Table of Contents
Leukemia Research and Treatment
Volume 2015, Article ID 489592, 6 pages
Research Article

Isochromosome 17q in Chronic Lymphocytic Leukemia

1Jena University Hospital, Friedrich Schiller University, Institute of Human Genetics, Kollegiengasse 10, 07743 Jena, Germany
2Croatian Institute of Brain Research, Salata 12, 1000 Zagreb, Croatia
3Laboratory of Cytogenetics and Genomics, Faculty of Medicine, University of Coimbra, Polo Ciências da Saúde, 3000-548 Coimbra, Portugal
4Centro de Investigação em Meio Ambiente, Genética e Oncobiologia (CIMAGO), Polo Ciências da Saúde, 3000-548 Coimbra, Portugal

Received 25 August 2015; Revised 21 October 2015; Accepted 17 November 2015

Academic Editor: Antonio Cuneo

Copyright © 2015 Eyad Alhourani et al. This is an open access article distributed under the Creative Commons Attribution License, which permits unrestricted use, distribution, and reproduction in any medium, provided the original work is properly cited.
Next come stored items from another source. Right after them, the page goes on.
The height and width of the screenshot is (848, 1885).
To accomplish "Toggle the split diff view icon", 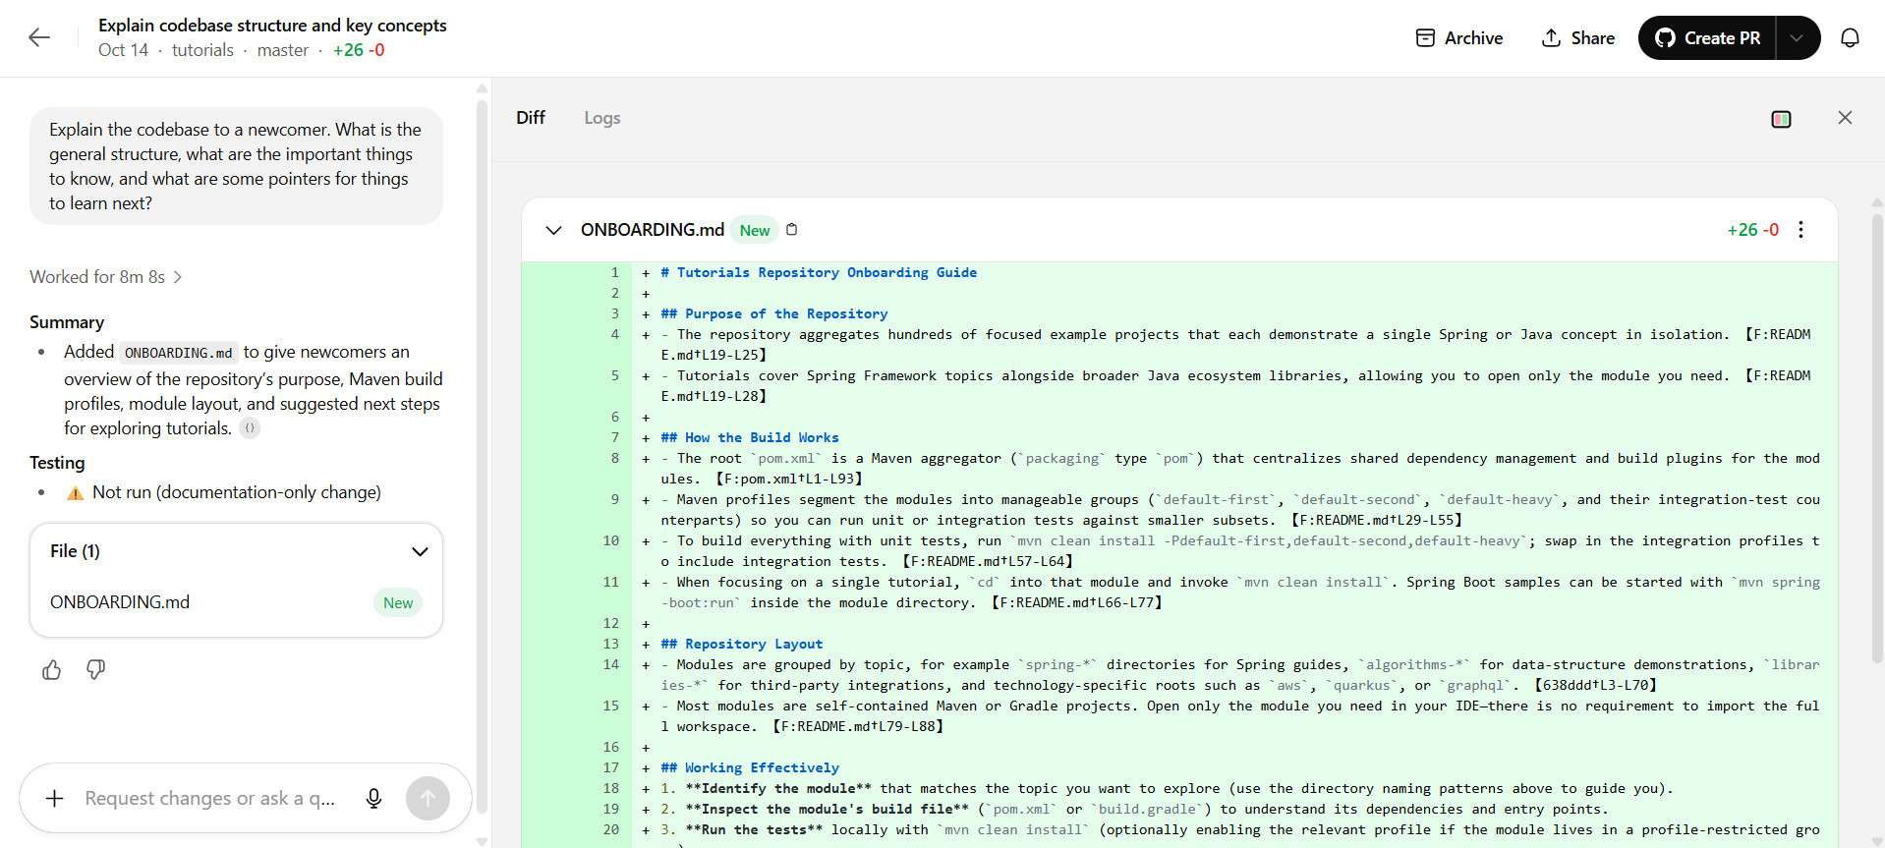I will (1781, 119).
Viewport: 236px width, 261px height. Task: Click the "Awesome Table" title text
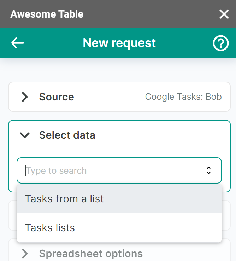47,14
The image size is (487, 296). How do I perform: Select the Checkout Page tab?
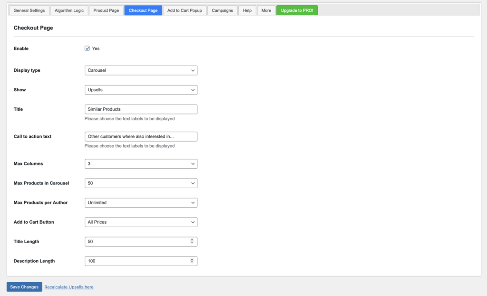tap(143, 10)
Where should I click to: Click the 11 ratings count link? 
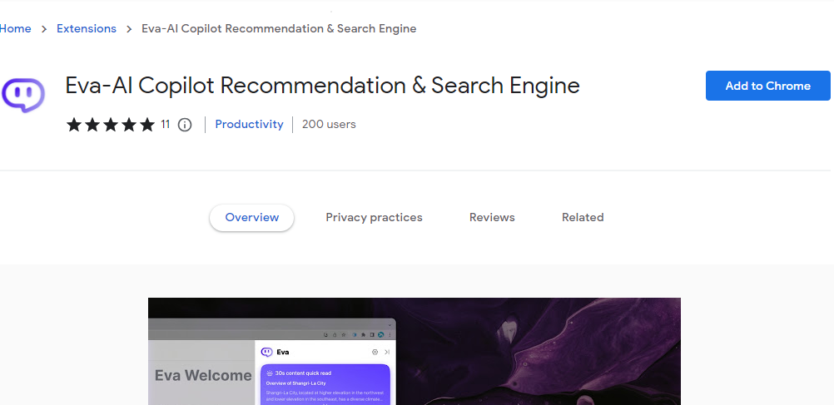pos(165,125)
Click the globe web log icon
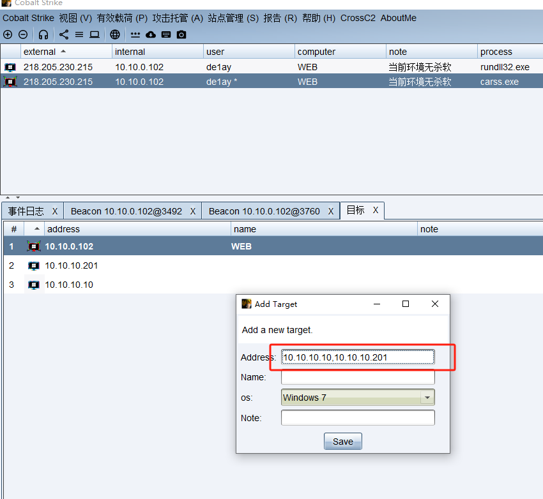 (115, 34)
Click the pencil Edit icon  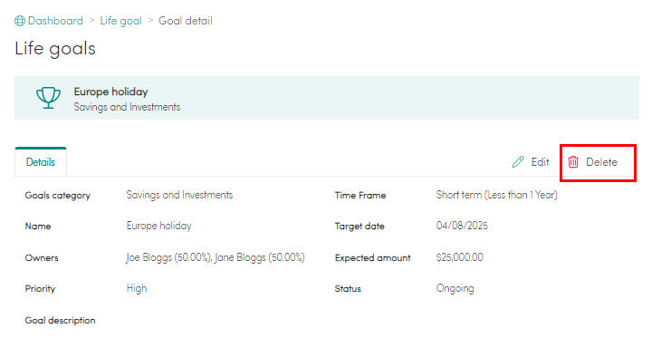[x=518, y=162]

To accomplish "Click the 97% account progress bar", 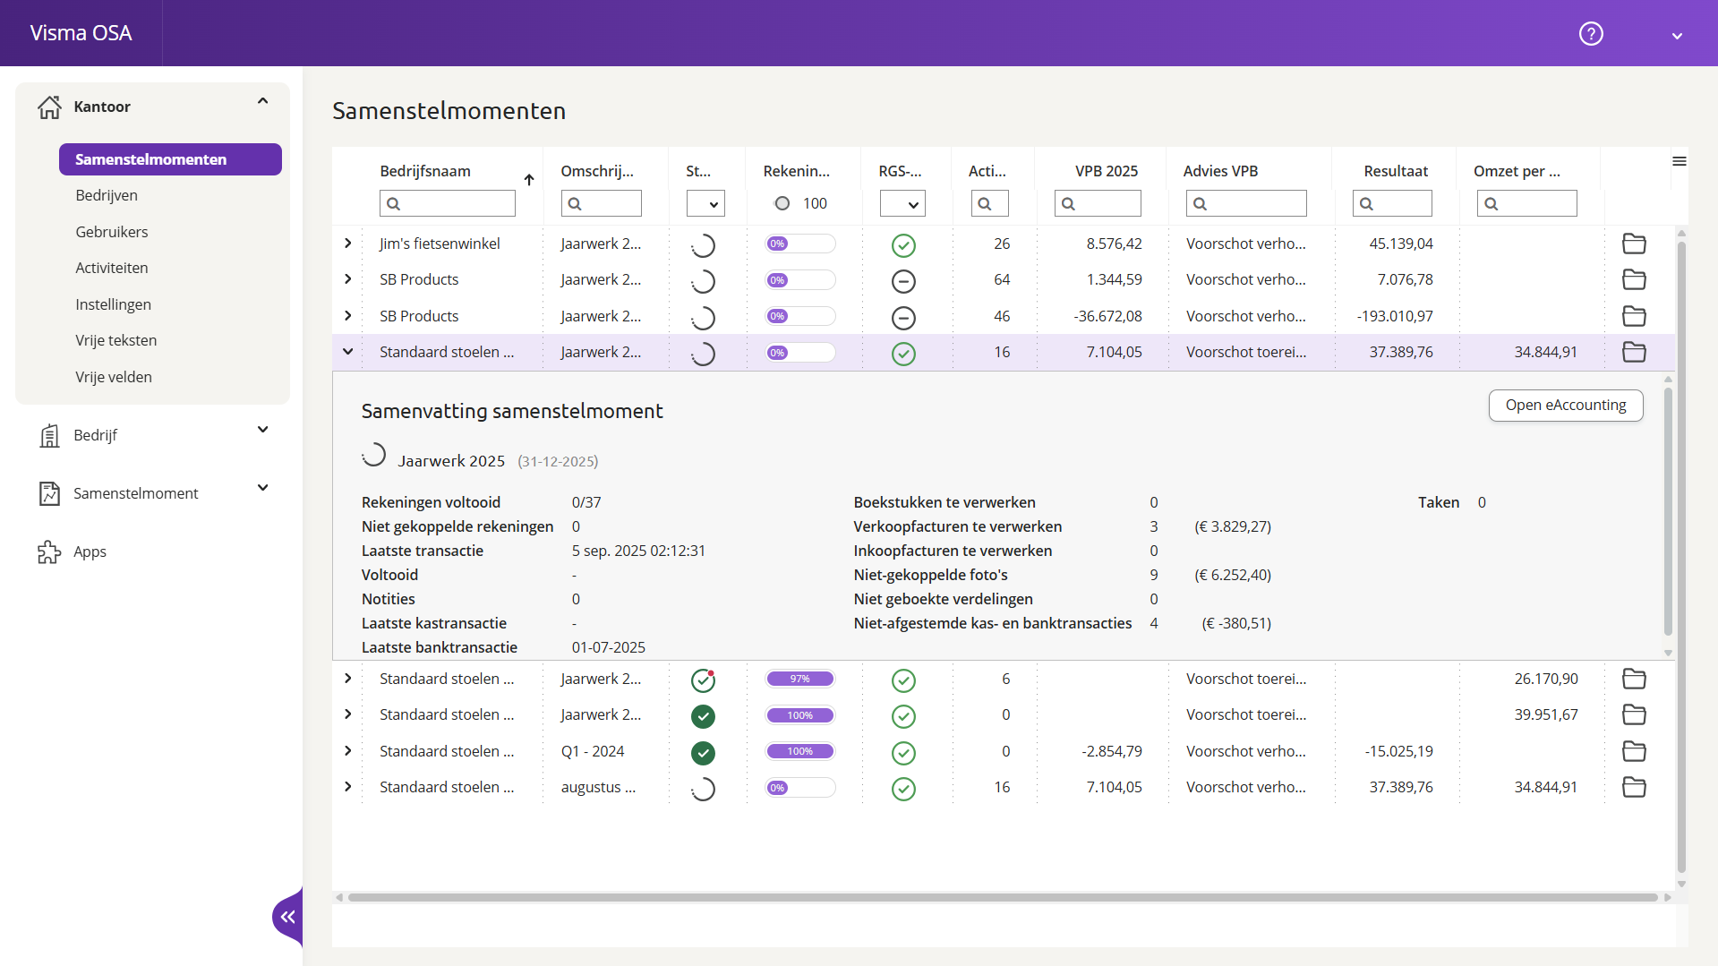I will click(x=799, y=680).
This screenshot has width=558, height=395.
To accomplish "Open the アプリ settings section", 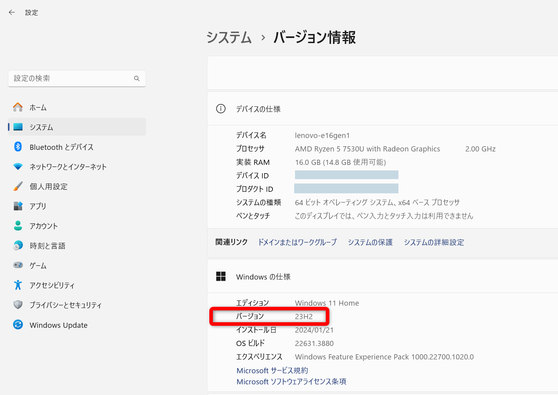I will point(38,206).
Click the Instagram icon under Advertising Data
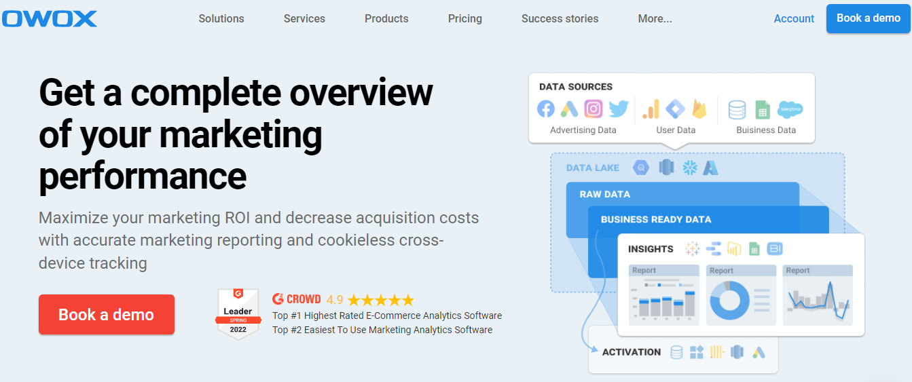Image resolution: width=912 pixels, height=382 pixels. pyautogui.click(x=594, y=109)
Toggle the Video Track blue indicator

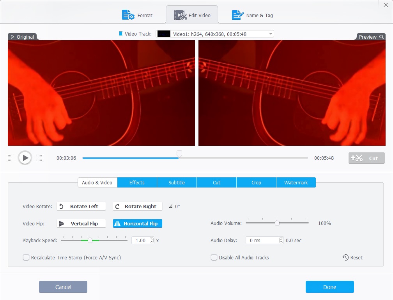pos(121,33)
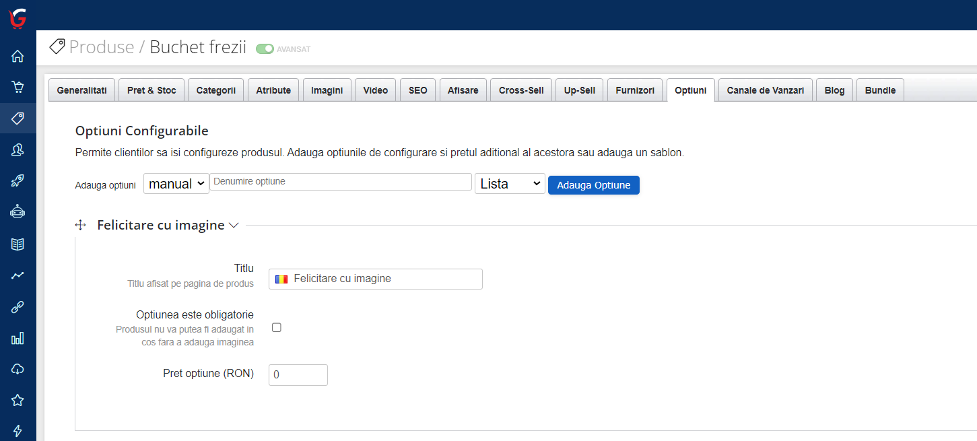Click the lightning bolt icon at sidebar bottom

click(x=18, y=431)
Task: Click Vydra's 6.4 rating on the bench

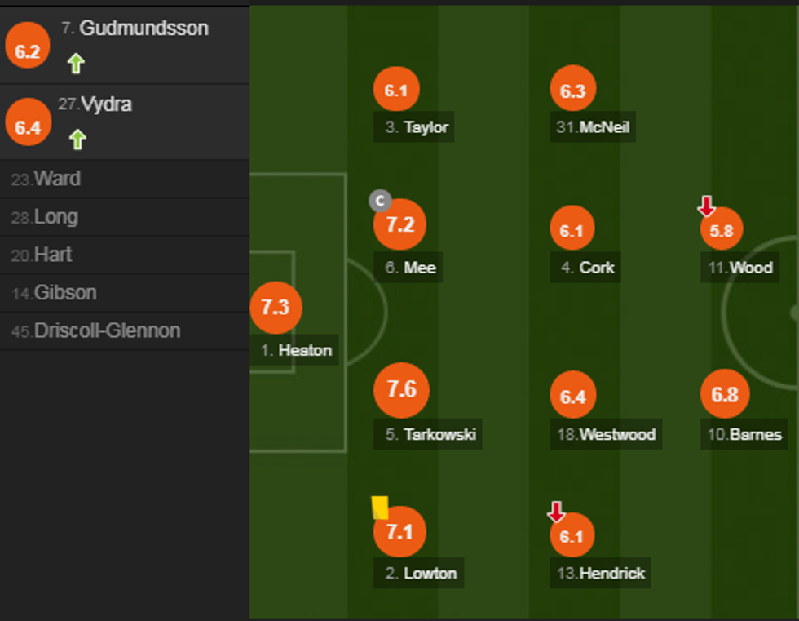Action: pos(28,126)
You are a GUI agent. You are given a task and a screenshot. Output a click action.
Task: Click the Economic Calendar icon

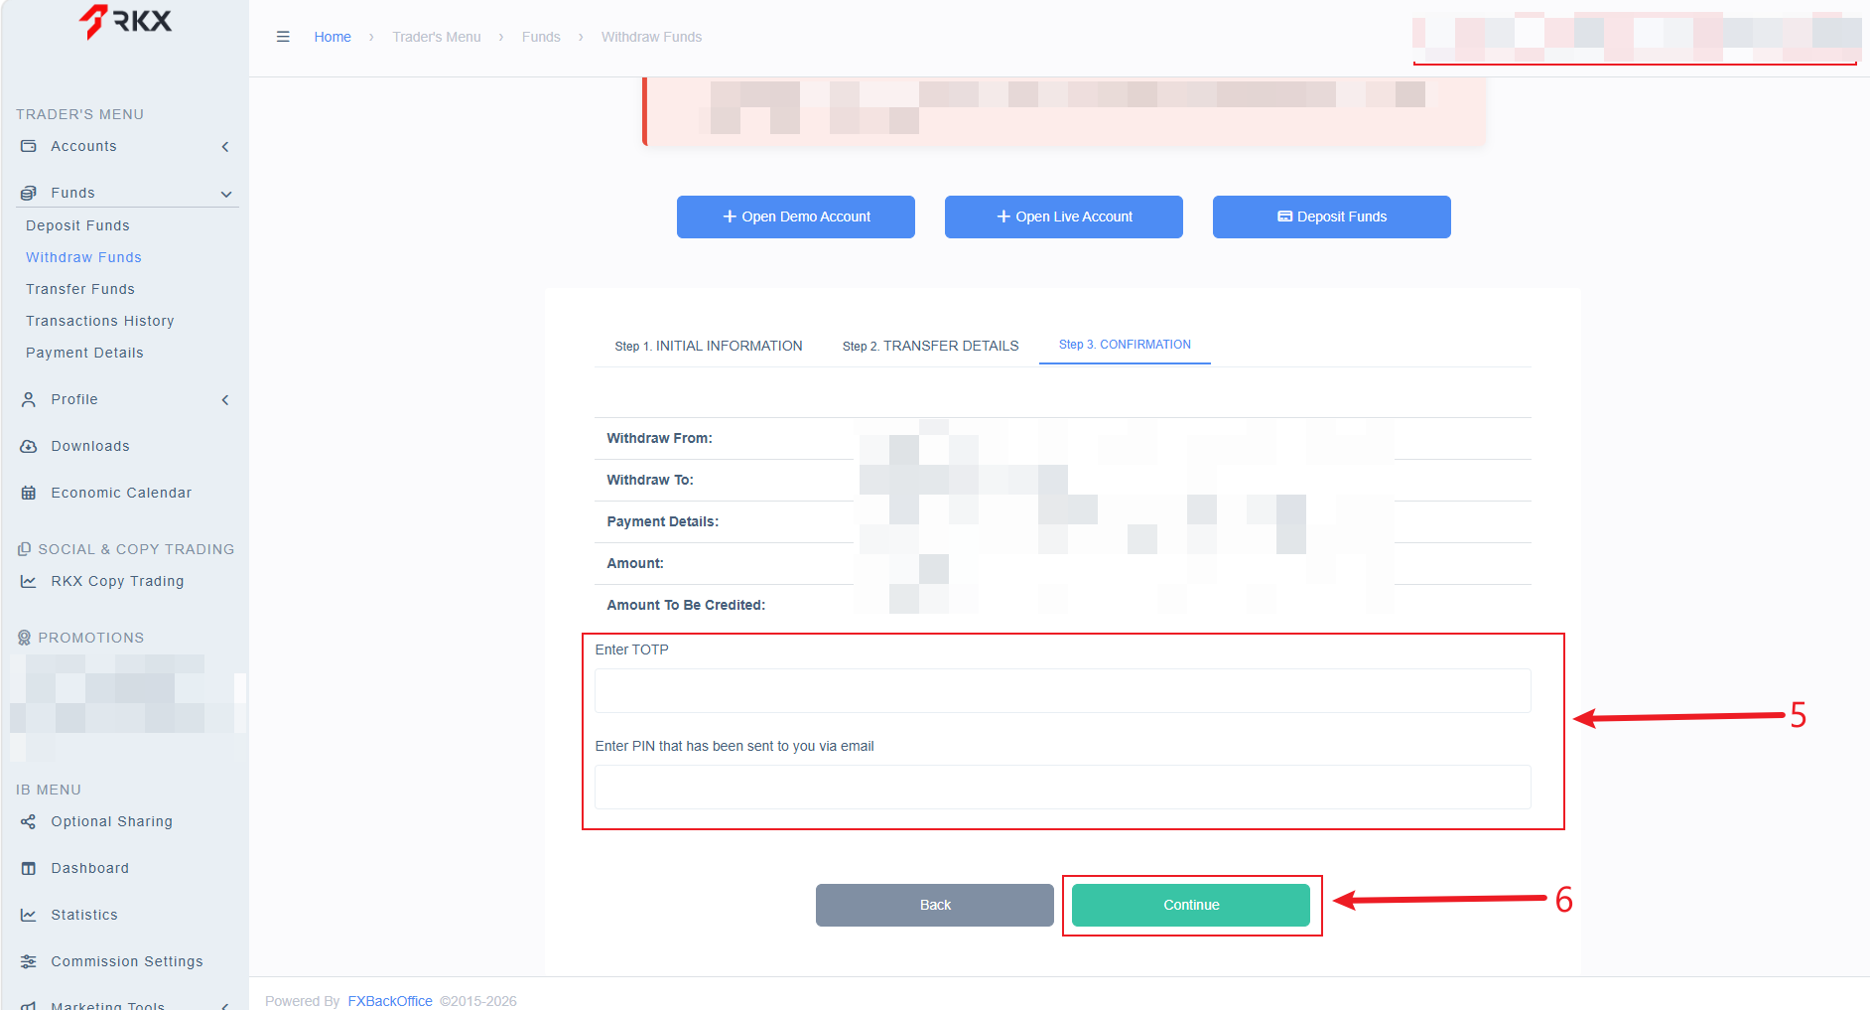29,493
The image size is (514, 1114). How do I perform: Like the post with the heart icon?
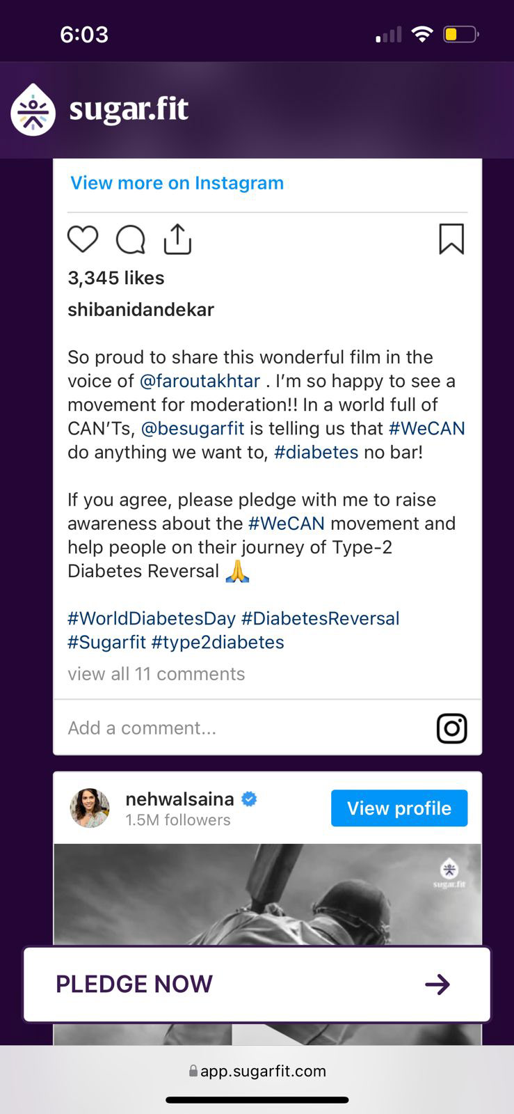pyautogui.click(x=83, y=240)
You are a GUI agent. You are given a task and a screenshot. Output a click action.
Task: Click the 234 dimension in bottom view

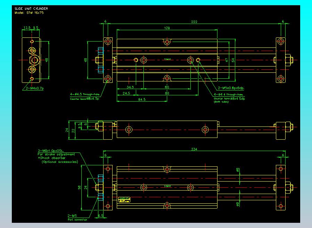[194, 149]

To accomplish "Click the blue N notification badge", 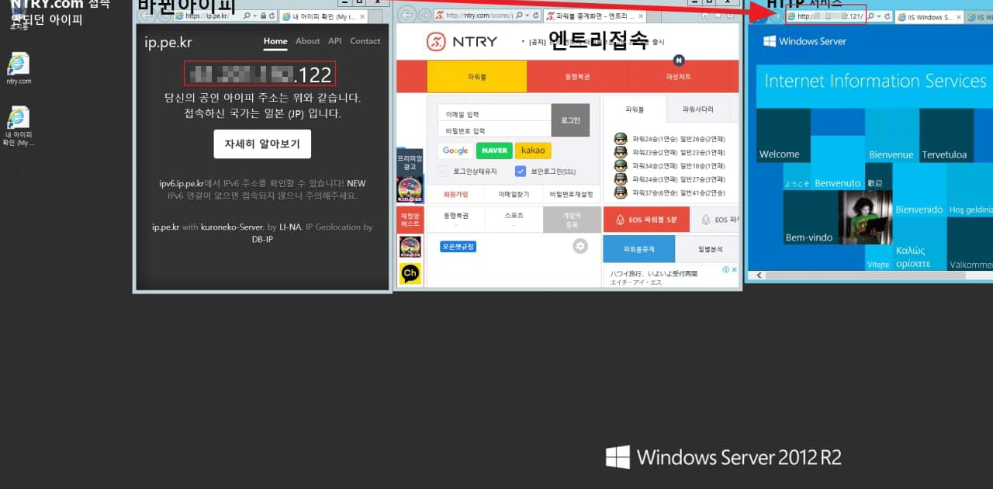I will pyautogui.click(x=679, y=60).
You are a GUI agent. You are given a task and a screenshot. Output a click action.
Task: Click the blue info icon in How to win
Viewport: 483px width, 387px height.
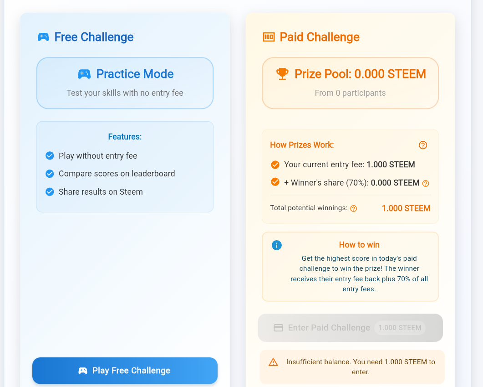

In chronic lymphocytic leukemia (CLL), presence of acquired cytogenetic abnormalities may help to estimate prognosis. However, deletion of TP53 gene, which is associated with an aggressive course of the disease and poor prognosis along with a lack of response to treatment, is one of the alterations which may escape cytogenetic diagnoses in CLL. Thus, other techniques have emerged such as interphase fluorescence in situ hybridization (iFISH). Deletion of TP53 may but must not go together with the formation of an isochromosome i(17q); surprisingly this subgroup of patients was not in the focus of CLL studies yet. This study was about if presence of i(17q) could be indicative for a new subgroup in CLL with more adverse prognosis. As a result, TP53 deletion was detected in 18 out of 150 (12%) here studied CLL cases. Six of those cases (~33%) had the TP53 deletion accompanied by an i(17q). Interestingly, the cases with i(17q) showed a tendency towards more associated chromosomal aberrations. These findings may be the bases for follow-up studies in CLL patients with TP53 deletion with and without i(17q); it may be suggested that the i(17q) presents an even more adverse prognostic marker than TP53 deletion alone.